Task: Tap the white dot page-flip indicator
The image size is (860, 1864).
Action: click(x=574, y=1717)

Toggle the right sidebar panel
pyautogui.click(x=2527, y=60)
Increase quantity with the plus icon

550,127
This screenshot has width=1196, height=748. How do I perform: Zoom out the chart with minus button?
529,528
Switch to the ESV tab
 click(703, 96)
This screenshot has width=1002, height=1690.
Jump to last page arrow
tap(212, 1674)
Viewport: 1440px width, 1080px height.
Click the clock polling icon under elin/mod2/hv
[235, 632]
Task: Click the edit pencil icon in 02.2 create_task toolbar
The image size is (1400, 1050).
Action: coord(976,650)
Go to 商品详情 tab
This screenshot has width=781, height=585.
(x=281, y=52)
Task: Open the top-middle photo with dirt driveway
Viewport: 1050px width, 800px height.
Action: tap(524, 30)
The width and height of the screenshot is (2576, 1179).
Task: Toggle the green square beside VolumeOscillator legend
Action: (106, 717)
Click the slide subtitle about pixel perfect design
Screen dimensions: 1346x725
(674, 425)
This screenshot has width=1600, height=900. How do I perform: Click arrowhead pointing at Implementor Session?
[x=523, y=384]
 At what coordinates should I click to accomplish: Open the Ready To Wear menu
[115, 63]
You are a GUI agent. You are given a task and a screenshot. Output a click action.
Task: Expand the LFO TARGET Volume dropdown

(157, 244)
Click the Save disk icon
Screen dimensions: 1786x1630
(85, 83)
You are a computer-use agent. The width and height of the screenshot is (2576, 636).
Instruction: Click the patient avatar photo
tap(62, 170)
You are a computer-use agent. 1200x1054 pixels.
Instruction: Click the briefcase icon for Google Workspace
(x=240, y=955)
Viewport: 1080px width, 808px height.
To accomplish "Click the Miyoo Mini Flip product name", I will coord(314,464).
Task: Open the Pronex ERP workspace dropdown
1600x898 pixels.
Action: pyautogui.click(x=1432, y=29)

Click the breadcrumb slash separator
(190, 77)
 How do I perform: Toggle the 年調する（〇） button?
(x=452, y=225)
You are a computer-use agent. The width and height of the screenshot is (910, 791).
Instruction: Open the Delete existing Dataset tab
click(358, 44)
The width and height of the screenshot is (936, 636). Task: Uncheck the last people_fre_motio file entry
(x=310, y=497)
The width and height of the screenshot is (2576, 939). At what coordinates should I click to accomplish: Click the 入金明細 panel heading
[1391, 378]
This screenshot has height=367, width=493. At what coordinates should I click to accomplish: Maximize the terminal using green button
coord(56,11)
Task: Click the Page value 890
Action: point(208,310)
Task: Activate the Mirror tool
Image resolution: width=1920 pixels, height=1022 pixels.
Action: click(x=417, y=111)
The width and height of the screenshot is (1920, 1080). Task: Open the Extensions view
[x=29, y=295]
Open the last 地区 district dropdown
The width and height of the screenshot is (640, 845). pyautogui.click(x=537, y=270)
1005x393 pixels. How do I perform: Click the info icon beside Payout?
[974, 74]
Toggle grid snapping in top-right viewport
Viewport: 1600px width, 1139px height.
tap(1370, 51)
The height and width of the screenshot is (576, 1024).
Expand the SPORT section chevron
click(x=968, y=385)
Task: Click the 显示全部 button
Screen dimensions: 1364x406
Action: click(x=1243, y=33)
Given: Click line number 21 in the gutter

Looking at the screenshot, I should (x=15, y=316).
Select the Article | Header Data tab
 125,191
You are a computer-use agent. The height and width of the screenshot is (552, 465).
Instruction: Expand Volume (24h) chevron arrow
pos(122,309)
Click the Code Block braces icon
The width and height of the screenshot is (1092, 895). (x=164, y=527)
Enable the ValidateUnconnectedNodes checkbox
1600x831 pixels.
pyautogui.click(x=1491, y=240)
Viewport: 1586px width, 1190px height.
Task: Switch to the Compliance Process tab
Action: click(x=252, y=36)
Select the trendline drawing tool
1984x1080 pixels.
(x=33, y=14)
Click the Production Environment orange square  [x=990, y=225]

————

• _Task details_
Convert the records into a JSON list of strings, one string per line and blank lines omitted, starting at the line that contains "Click the Code Block braces icon" and ending at the end of the records.

• _Correct result_
[
  "Click the Code Block braces icon",
  "The width and height of the screenshot is (1092, 895). (x=164, y=527)",
  "Enable the ValidateUnconnectedNodes checkbox",
  "1600x831 pixels.",
  "pyautogui.click(x=1491, y=240)",
  "Viewport: 1586px width, 1190px height.",
  "Task: Switch to the Compliance Process tab",
  "Action: click(x=252, y=36)",
  "Select the trendline drawing tool",
  "1984x1080 pixels.",
  "(x=33, y=14)",
  "Click the Production Environment orange square  [x=990, y=225]"
]